Faith, fellowship and forgiveness: The newest chapter in Newberry’s winding journey for truth and reconciliation. From the Newberry Six lynchings in 1916 to the first year of desegregation in the town, Newberry has a lot to reconcile.
The community began with the “truth” portion of this process with a town hall on Sept. 20 to discuss the Newberry Six atrocity. That night the community opened up about an unspeakable past— taking the first step. Now they’re tackling “reconciliation,” attempting to make amends for racism and injustice.
The city commission partnered with Christ Life Fellowship church just before Thanksgiving to host a dinner and sermon in Lois Forte Park. Pastor Gary Bracewell spoke at the event about acceptance, healing and forgiveness. Newberry Mayor Jordan Marlowe asked other congregations to do the same. After the services, pastors invited their parishioners to join together for Thanksgiving dinner.
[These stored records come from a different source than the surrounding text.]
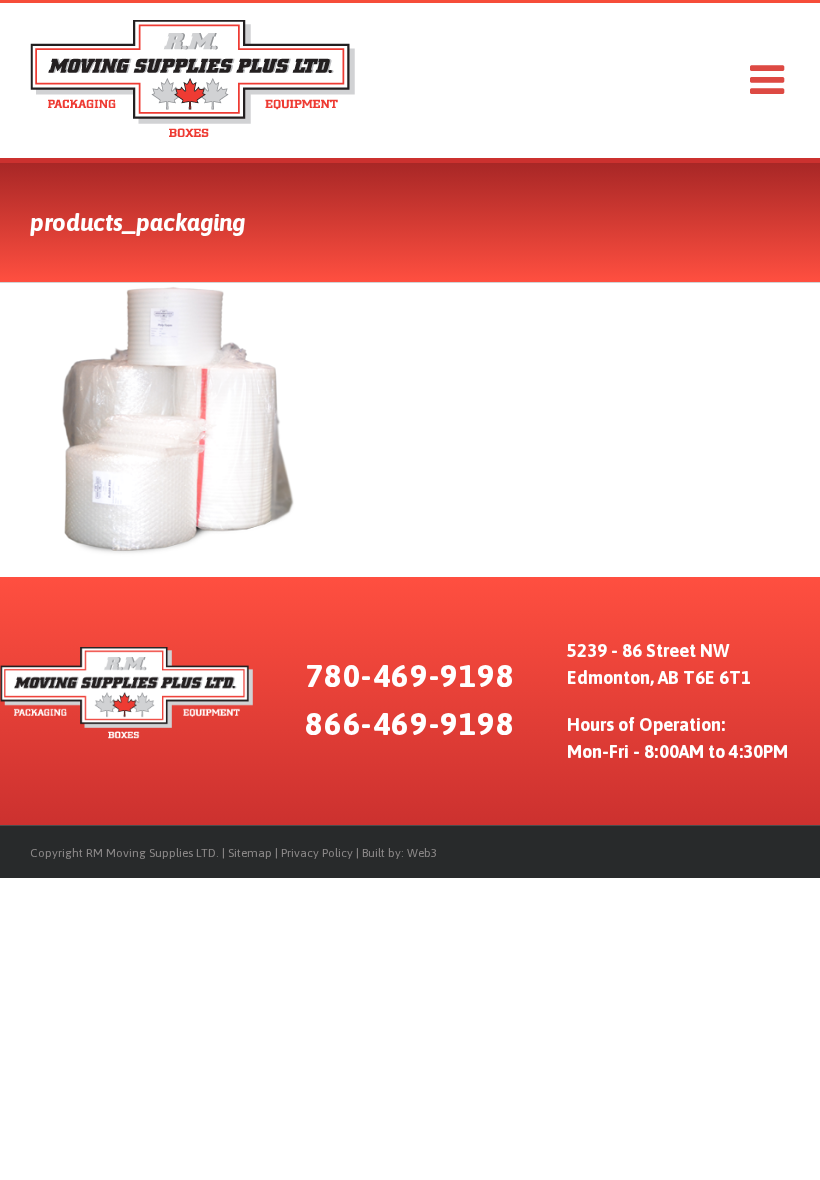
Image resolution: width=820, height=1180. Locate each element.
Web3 (422, 853)
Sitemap (250, 853)
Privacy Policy (317, 853)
“The churches in my community really do have the pulse of my community, so it was a great way and a great place to start,” Marlowe said. “It’s the message of community and unity and love that is important, and my churches are on the forefront of spreading that message.”
Bracewell spoke about the importance of self-love.
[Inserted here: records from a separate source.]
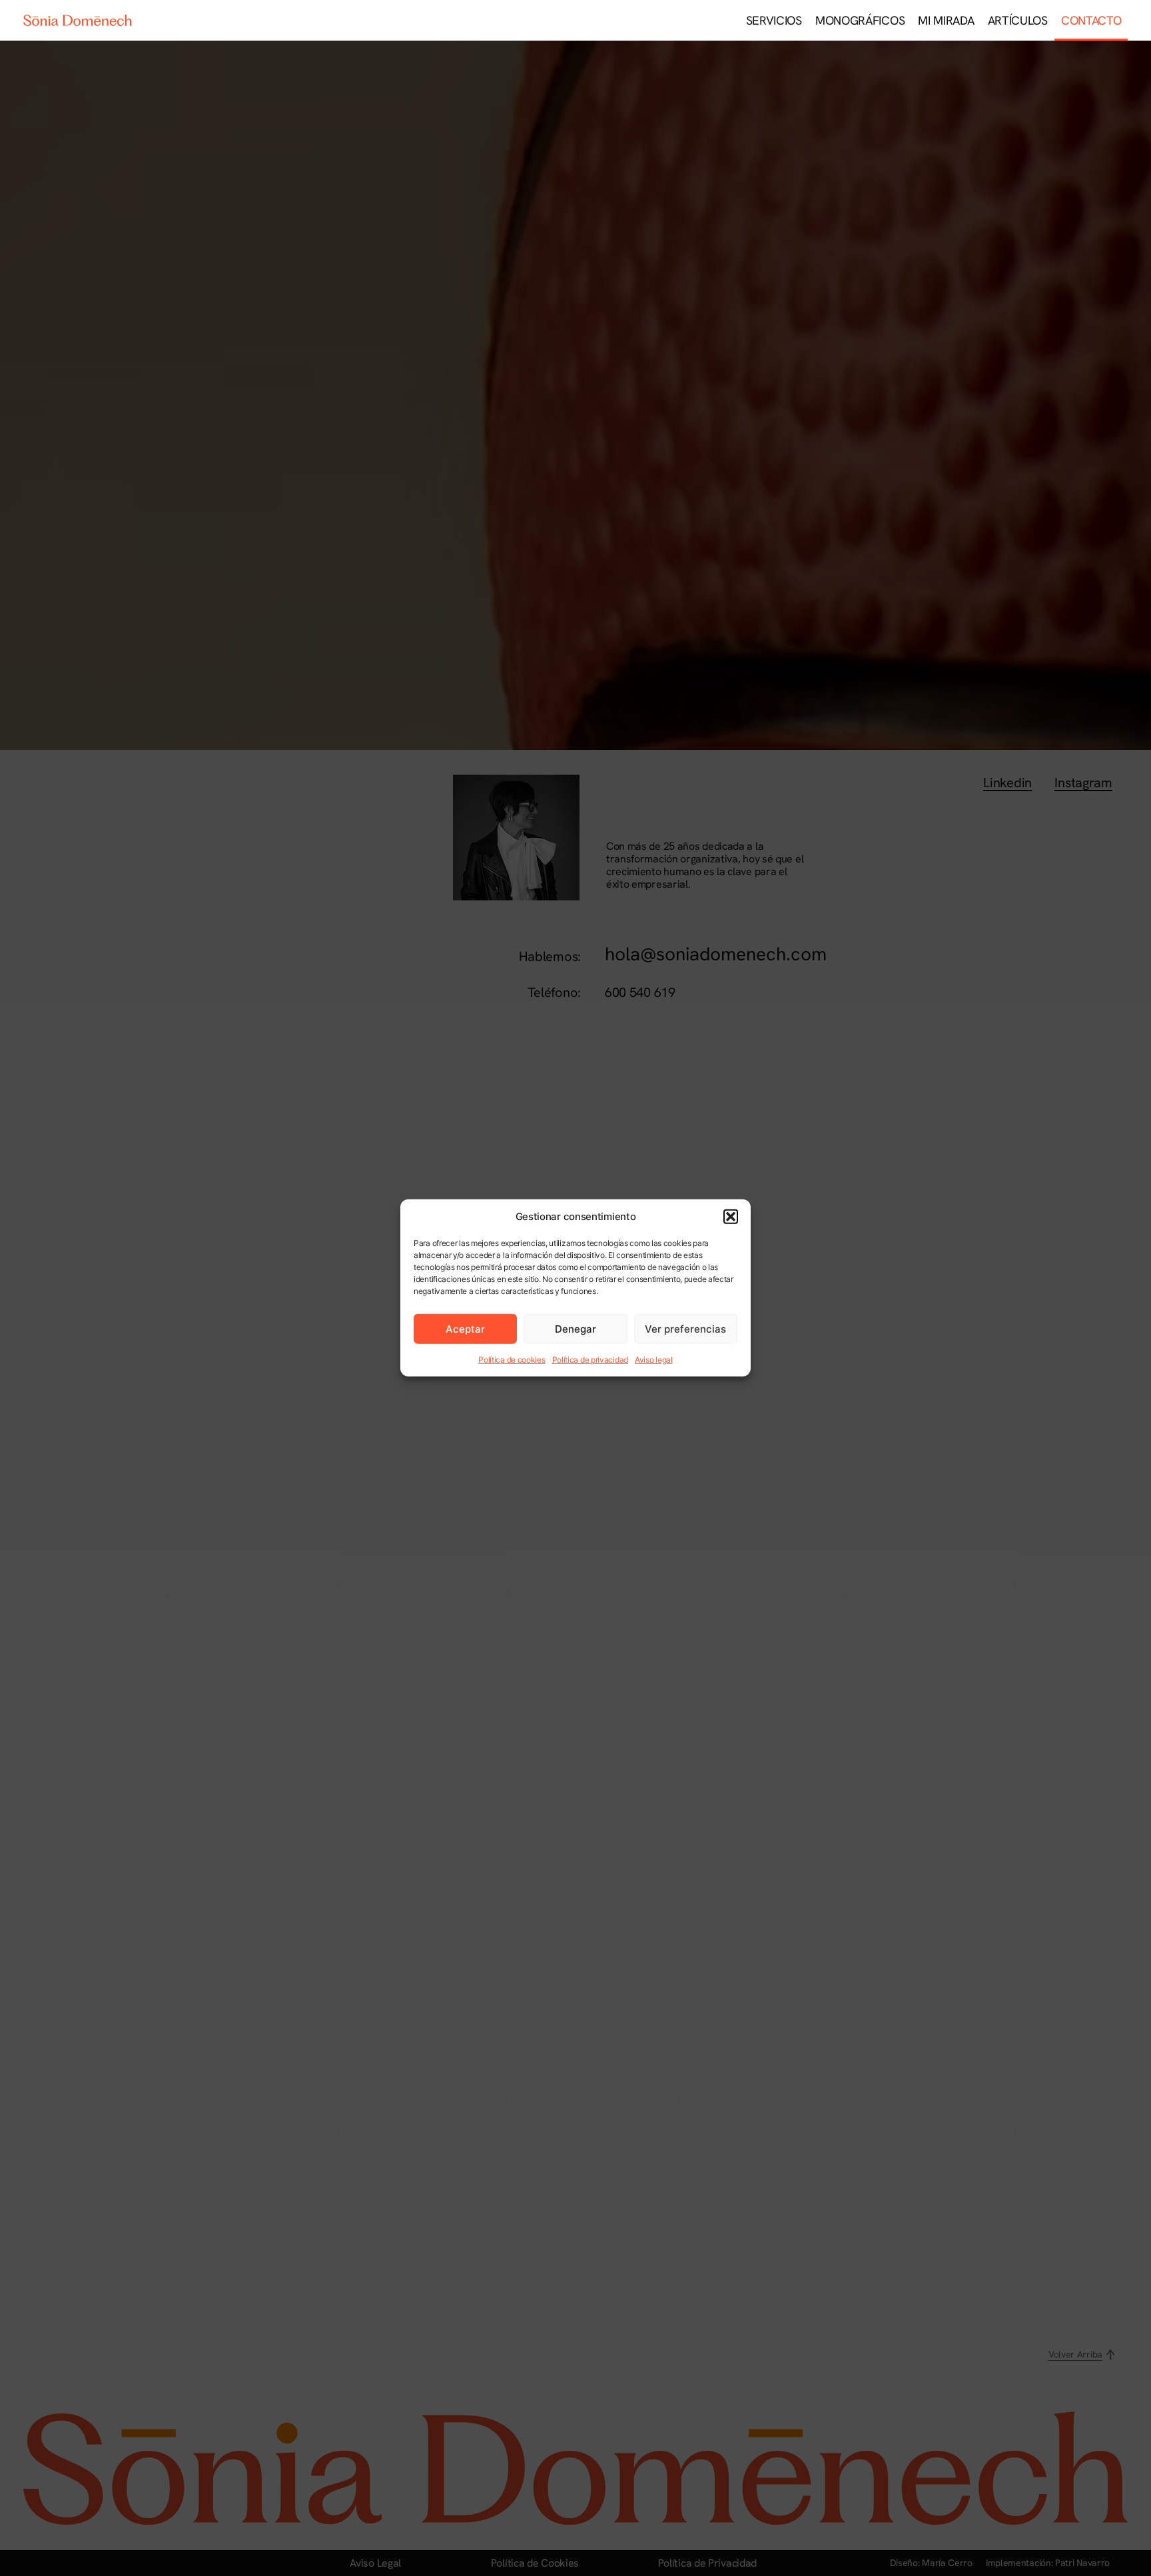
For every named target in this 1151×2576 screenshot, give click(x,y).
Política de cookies (511, 1360)
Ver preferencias (685, 1329)
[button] (730, 1216)
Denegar (575, 1329)
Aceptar (465, 1329)
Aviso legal (654, 1360)
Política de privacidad (590, 1360)
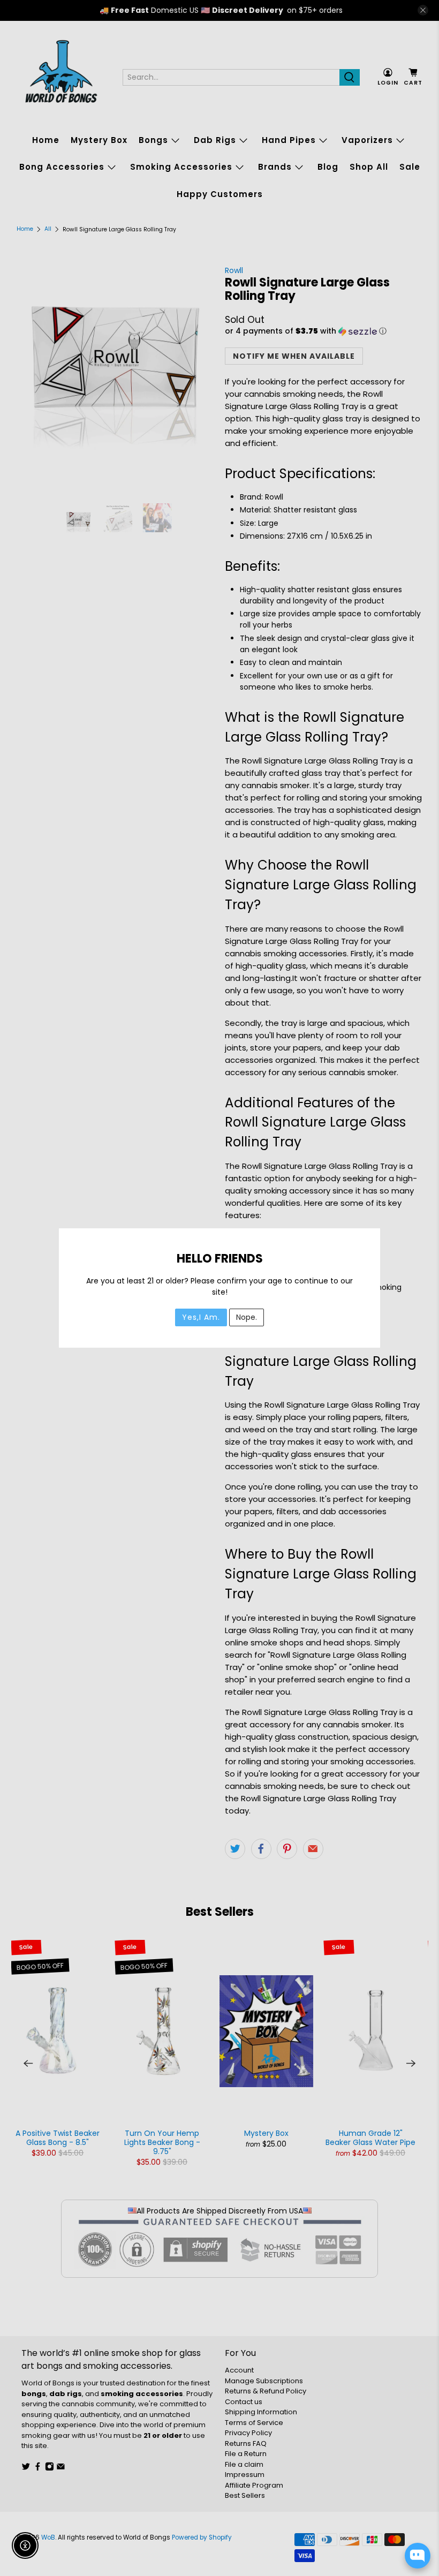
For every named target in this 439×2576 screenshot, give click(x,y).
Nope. (246, 1317)
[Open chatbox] (417, 2556)
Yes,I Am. (201, 1317)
“We cannot love other people if we do not love ourselves. We cannot forgive other people if we do not forgive ourselves,” he said in his sermon. “If everybody is in a better place themselves, then they most certainly will make a better community.”
President Chittur V. Radhakrishnan of Devi Temple of Florida preached a similar message at the event.
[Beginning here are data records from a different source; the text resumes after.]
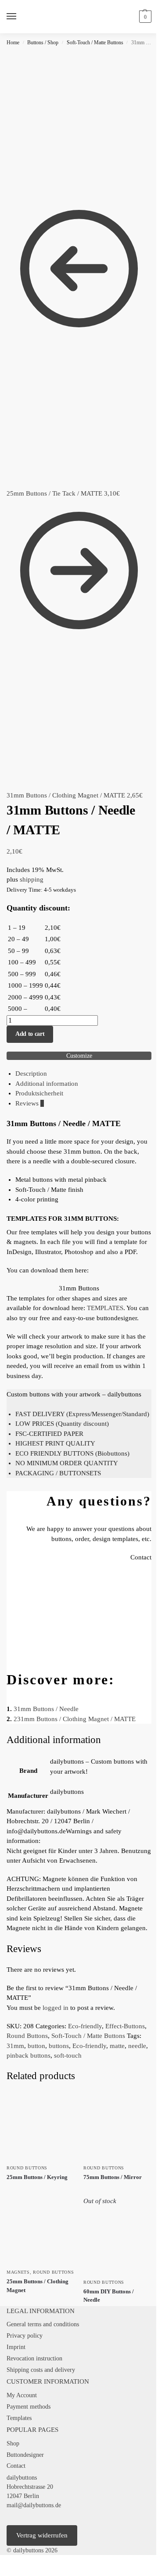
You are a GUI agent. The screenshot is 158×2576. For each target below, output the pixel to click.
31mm (15, 2045)
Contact (16, 2466)
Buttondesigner (25, 2455)
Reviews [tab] (29, 1103)
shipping (31, 879)
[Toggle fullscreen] (9, 2562)
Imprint (16, 2347)
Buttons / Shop (42, 42)
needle (137, 2045)
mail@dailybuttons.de (34, 2505)
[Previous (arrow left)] (2, 2572)
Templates (19, 2418)
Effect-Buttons (125, 2026)
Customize (79, 1055)
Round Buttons (27, 2035)
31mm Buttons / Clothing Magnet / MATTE (76, 1718)
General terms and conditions (43, 2324)
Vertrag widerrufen (42, 2535)
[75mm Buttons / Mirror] (117, 2126)
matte (117, 2045)
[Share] (16, 2562)
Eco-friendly (85, 2026)
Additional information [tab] (46, 1083)
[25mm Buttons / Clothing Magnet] (41, 2230)
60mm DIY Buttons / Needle (108, 2295)
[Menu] (20, 16)
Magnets (18, 2272)
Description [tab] (31, 1073)
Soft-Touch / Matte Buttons (95, 42)
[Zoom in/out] (2, 2562)
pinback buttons (28, 2055)
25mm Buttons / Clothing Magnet (37, 2285)
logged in (55, 2007)
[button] (144, 17)
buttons (59, 2045)
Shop (13, 2443)
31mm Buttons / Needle (46, 1708)
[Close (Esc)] (23, 2562)
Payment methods (28, 2406)
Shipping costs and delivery (41, 2370)
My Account (22, 2395)
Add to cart (30, 1034)
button (36, 2045)
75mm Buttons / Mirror (112, 2177)
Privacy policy (25, 2335)
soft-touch (68, 2055)
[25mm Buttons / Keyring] (41, 2126)
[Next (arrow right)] (9, 2572)
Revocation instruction (34, 2358)
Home (13, 42)
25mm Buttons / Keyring (37, 2177)
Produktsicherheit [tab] (39, 1093)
“The bottom line is everyone’s the same. We all pray in a different way. That’s all,” Radhakrishnan’s wife, Jaya, said.
Bracewell and his congregation have been hosting the Thanksgiving dinner at Lois Forte park for about six years. When the city wanted to host a dinner on the grounds, Marlowe worked with Bracewell to merge the events.
In addition to the various church congregations, Alachua County commissioners Charles Chestnut and Marihelen Wheeler came to support Newberry’s initiative as part of a countywide truth and reconciliation effort.
“We’re in the beginning stages of it. We will be going to other communities to talk about the truth and reconciliation process,” Chestnut said.
After reaching out to all of the communities in Alachua County, the commission hopes to schedule an event to bring them together. The county commission will meet again in January to discuss next steps.
Newberry plans to host more events in hopes of making amends for its past.
“I don’t know that we’ll be able to always stick to to this, but I think it’s a nice schedule to do one event that’s kind of hard, where we face some tough issues in our past, and then another sort of social event where we just come together,” Marlowe said.
Newberry’s next social event is scheduled for Martin Luther King Jr. Day at Newberry’s MLK Community Center. Additionally, Marlowe hopes to host one more event before it to talk about the first year of desegregation in Newberry.
Marlowe invited the town’s pastors and county commissioners to come, in hopes of seeing the same level of community participation.
“Anyone who wants to be a part of the process is welcome to participate,” he said.
There is no book on how to reconcile a long history of prejudice and racism, but Newberry is trying in the only way it knows how — through faith and community.